The berries came into the West Dallas pound after Shaun Weber, a fruit peddler from Durant, Oklahoma, ran his Chevy pickup into a car on Central Expressway. While Weber was being treated for a neck fracture at a hospital, pound employees checked in his truck, which had been towed, and began figuring out what to do with the fruit on board.
Because there is no property-room refrigerator at the pound, some of the 34 boxes were stored in a refrigerator in the employees' break room. The rest were left out on a table in the employee lounge.
"When I called the pound, a lady said, 'You'd better come get 'em. We're all eating them,'" Weber says. "I was thinking, 'Dallas is getting to be like New York City.'"
Schoelen says another employee was eating the strawberries as she and her supervisor, Sgt. Joseph Maines, loaded the fruit into the break-room fridge. After it was full, they began stacking the boxes on a table. Schoelen says she began chatting about her barbecue plans for the night and asked Maines whether she could have two boxes to take home. According to Schoelen, he replied, "I don't care. Nobody's coming back for these."
Her only concern after that was how to keep juice from the somewhat battered berries from leaking on her car seat.
Weber says he returned to the pound that evening in a friend's truck and was upset to learn that someone had taken some of the fruit. After several pound employees helped him load up his truck with the remaining 32 boxes, he gave them four boxes for their help, he says.
In a raft of statements given by pound employees to internal affairs, nobody acknowledged eating any of Weber's fruit, talking about taking any home, or accepting Weber's four-box gift.
Maines, who also became a focus of the departmental investigation, disputed Schoelen's account. "At no time did I give Mrs. Schoelen any indication regarding the owner's intentions," says Maines, who denies giving Schoelen permission to take the fruit. "I did not know whether or not the owners of the strawberries were going to come to the pound to pick them up or leave them."
Everlena Kersee, the employee who Schoelen says was eating berries, denied eating any. She said she never heard Maines give Schoelen permission to take the two boxes, as Schoelen alleged.

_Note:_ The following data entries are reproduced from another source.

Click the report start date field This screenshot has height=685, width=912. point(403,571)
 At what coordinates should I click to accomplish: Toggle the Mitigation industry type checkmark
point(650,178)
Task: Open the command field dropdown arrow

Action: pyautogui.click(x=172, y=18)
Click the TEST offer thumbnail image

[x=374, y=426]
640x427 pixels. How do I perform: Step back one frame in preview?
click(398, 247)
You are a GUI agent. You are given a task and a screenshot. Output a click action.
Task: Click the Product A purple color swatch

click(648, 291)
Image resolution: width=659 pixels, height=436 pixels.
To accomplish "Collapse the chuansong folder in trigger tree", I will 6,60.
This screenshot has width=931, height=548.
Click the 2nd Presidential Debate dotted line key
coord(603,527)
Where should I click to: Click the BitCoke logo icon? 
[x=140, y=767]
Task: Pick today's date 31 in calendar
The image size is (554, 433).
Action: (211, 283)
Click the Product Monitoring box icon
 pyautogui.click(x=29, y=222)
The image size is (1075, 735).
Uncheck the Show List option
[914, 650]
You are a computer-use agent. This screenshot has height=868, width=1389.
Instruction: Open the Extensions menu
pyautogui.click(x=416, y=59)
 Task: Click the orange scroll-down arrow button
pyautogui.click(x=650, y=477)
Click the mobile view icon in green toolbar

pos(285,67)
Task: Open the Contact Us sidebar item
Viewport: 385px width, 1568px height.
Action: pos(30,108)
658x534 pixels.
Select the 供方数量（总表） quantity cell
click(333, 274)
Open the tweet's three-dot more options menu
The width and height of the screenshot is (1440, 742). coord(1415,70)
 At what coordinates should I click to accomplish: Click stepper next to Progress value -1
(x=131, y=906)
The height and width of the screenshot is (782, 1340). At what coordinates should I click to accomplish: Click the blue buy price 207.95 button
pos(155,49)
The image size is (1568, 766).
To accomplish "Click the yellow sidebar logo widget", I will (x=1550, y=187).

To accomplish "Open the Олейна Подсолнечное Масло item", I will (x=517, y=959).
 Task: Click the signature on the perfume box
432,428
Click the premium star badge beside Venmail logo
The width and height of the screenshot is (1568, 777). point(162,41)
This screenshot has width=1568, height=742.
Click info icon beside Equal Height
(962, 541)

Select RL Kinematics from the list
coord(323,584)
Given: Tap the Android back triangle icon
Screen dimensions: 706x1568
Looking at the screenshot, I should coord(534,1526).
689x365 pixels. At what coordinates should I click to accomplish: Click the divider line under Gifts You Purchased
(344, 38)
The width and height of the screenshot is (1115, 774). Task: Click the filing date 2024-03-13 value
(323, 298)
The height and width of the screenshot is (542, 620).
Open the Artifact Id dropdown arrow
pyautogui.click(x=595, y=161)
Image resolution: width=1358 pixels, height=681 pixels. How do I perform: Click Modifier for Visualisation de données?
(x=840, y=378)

Highlighting how petty this all was, Schoelen's lawyer says she had a witness "who is prepared to testify she saw Kersee eating strawberries." The attorney, Jane Bishkin, says other employees were seen snacking on the berries too. She says her client owned up to her actions and offered to make restitution the minute she learned Weber had returned for his cargo.
Furthermore, Bishkin says she was prepared to explore what happened to a load of bananas abandoned at the pound in late 1999. They were left out on the break-room table and eaten with supervisors' permission, Bishkin says.
Then there's the hamburger precedent.
In 1996, a uniformed officer was accused of eating a fast-food burger that had been left in a wrecked car after its owner was packed off to the hospital in an ambulance. Unlike Schoelen's case, which resulted in a direct filing of a theft case, a grand jury was left to decide whether there had been a crime, Bishkin says. The grand jury declined to indict. And while Schoelen was fired under an expedited internal police review, the hamburger-hungry officer received only a 15-day suspension.
"That was under another administration," Ward said. "I don't know what they did."
Bishkin says that if her client's firing is sustained, she likely will file a whistleblower lawsuit.
If it goes that far, the details of her client's knowledge of Bolton's activities in the northeast substation are bound to become public.
"It can come out," Bishkin says. "You can't allege retaliation and file a lawsuit without going into what the retaliation was all about."